▸ WHAT YOU NEED TO DO:
Return each line of the records below in which the string "agent" turns up.

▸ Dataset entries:
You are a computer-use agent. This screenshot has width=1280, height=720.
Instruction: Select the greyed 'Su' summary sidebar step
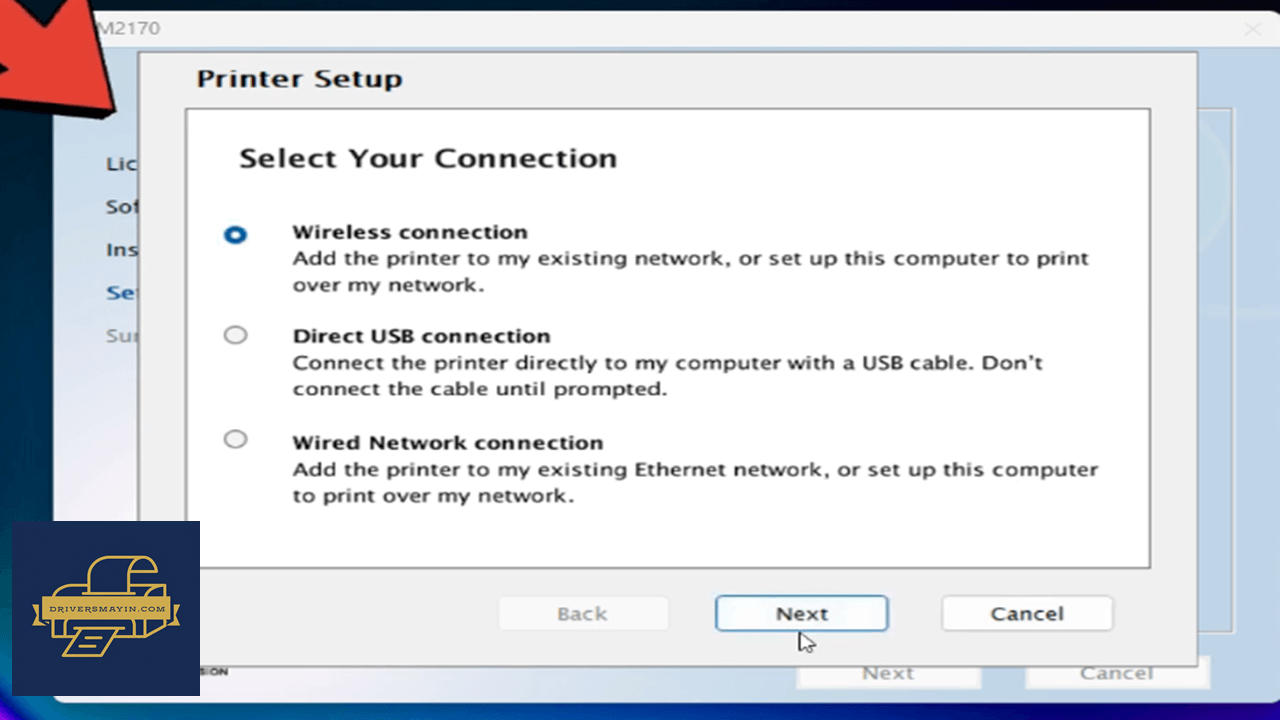tap(122, 336)
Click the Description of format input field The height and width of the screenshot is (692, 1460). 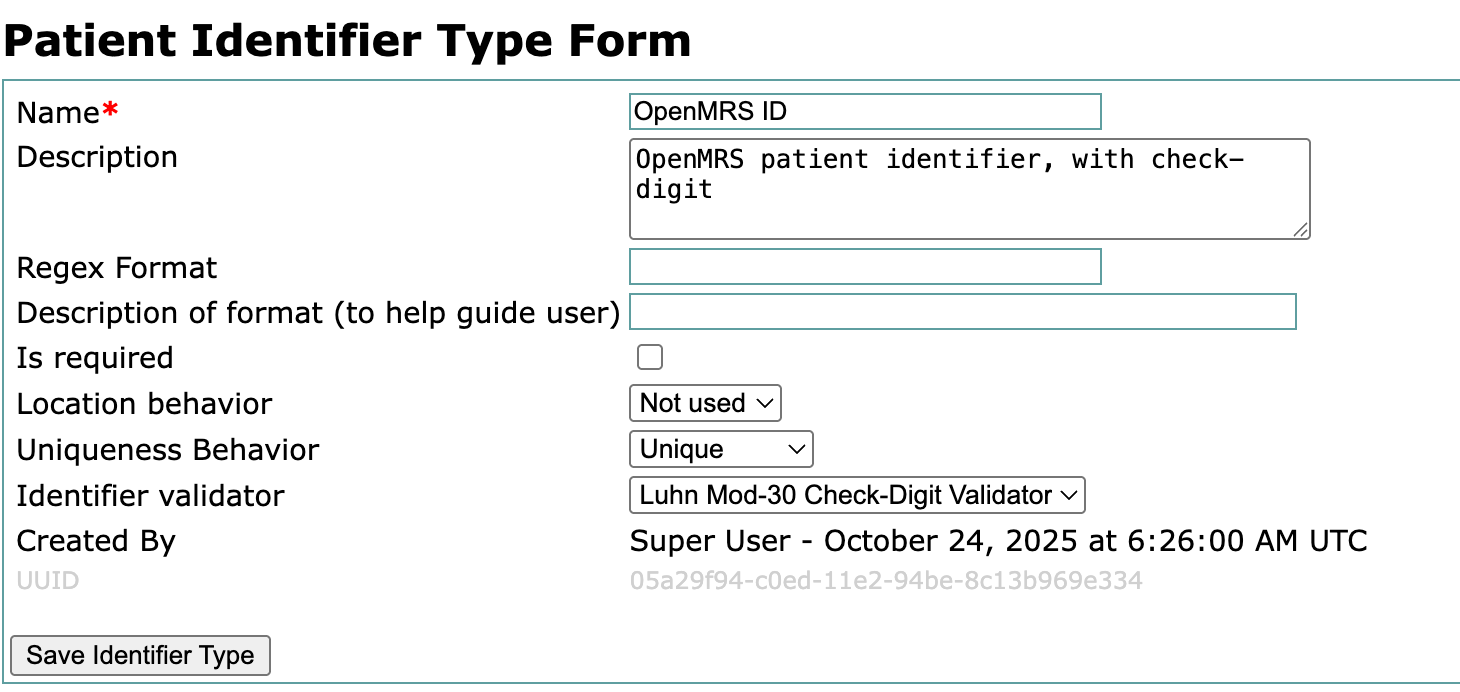(962, 312)
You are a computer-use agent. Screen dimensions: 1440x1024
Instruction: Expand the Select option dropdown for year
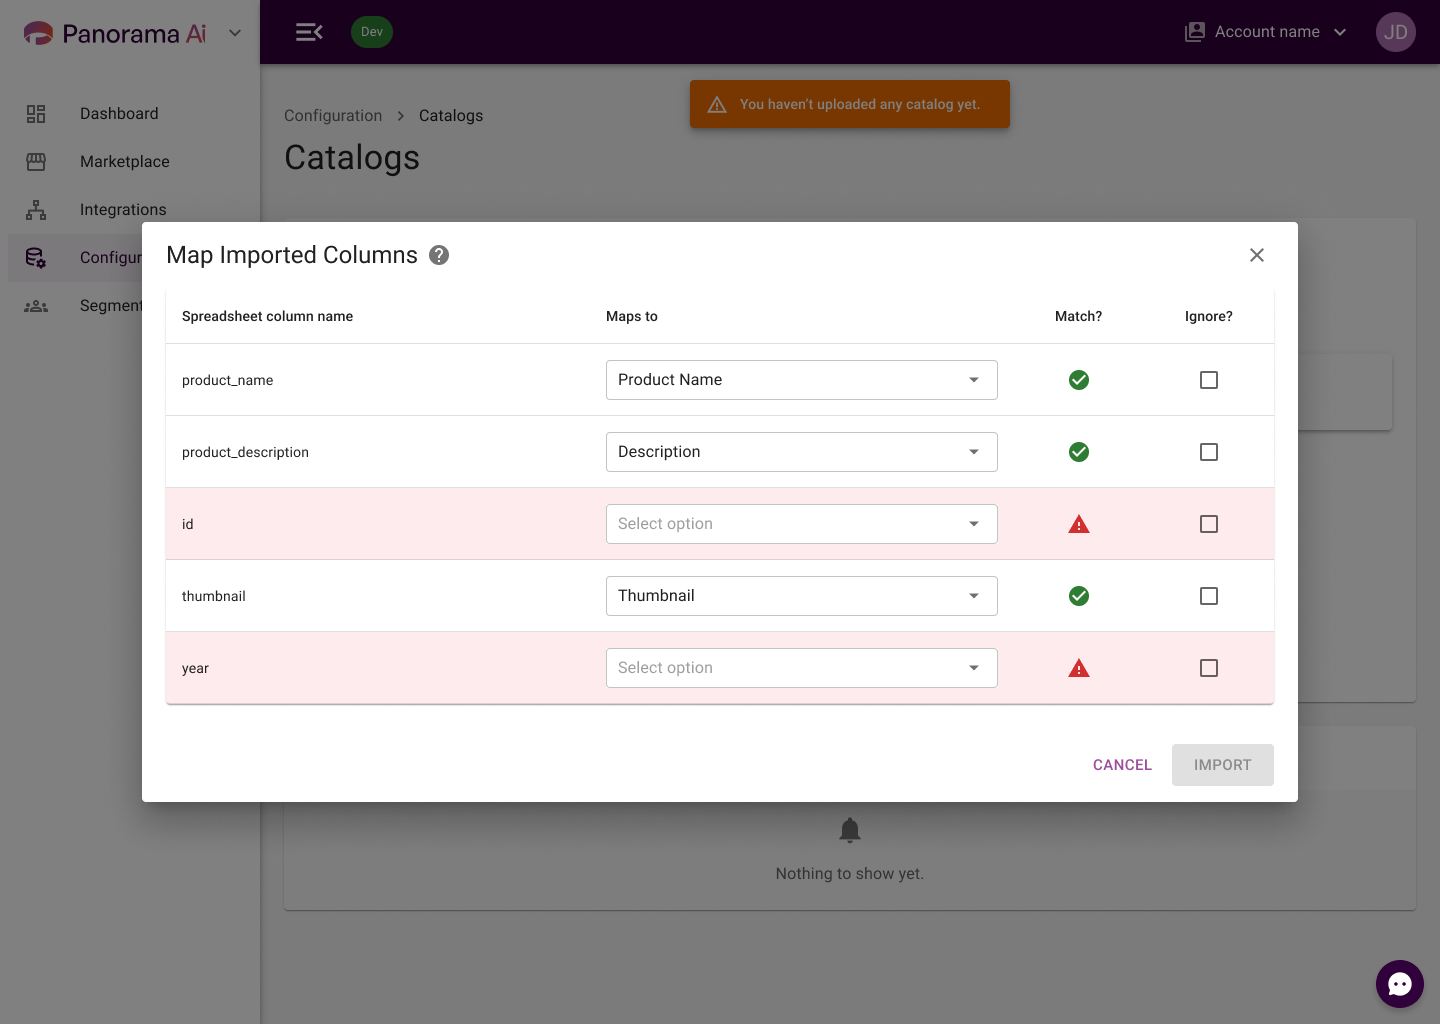802,668
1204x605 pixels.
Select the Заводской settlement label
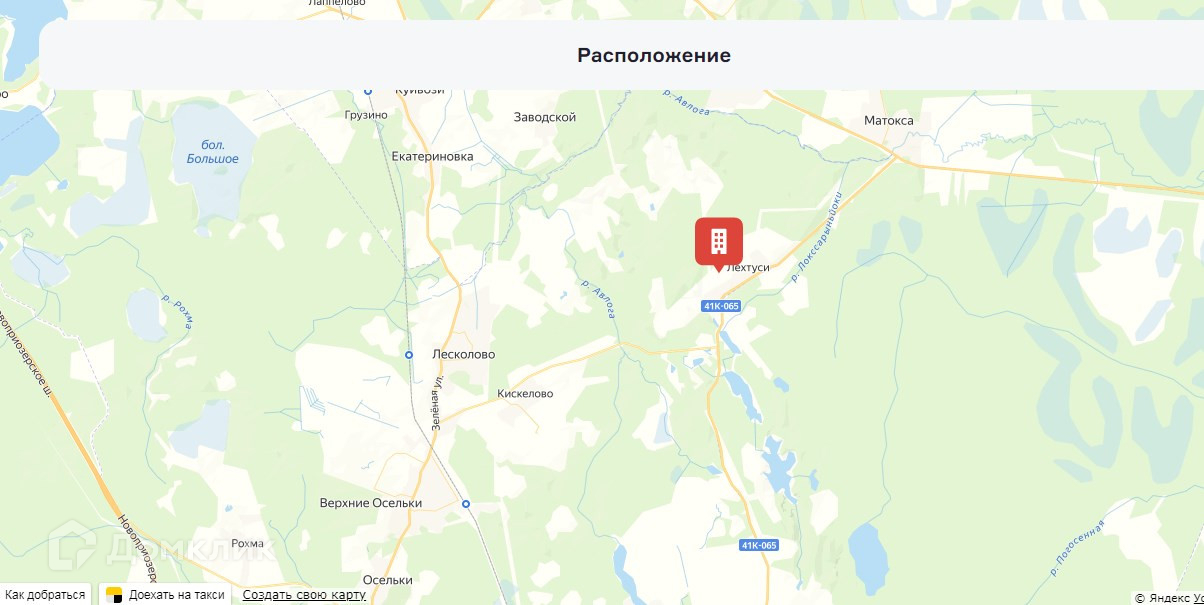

▸ SOLUTION TO THE PROBLEM:
You are a computer-use agent. This screenshot has width=1280, height=720.
You are a computer-use agent. Screen dimensions: 1440x1024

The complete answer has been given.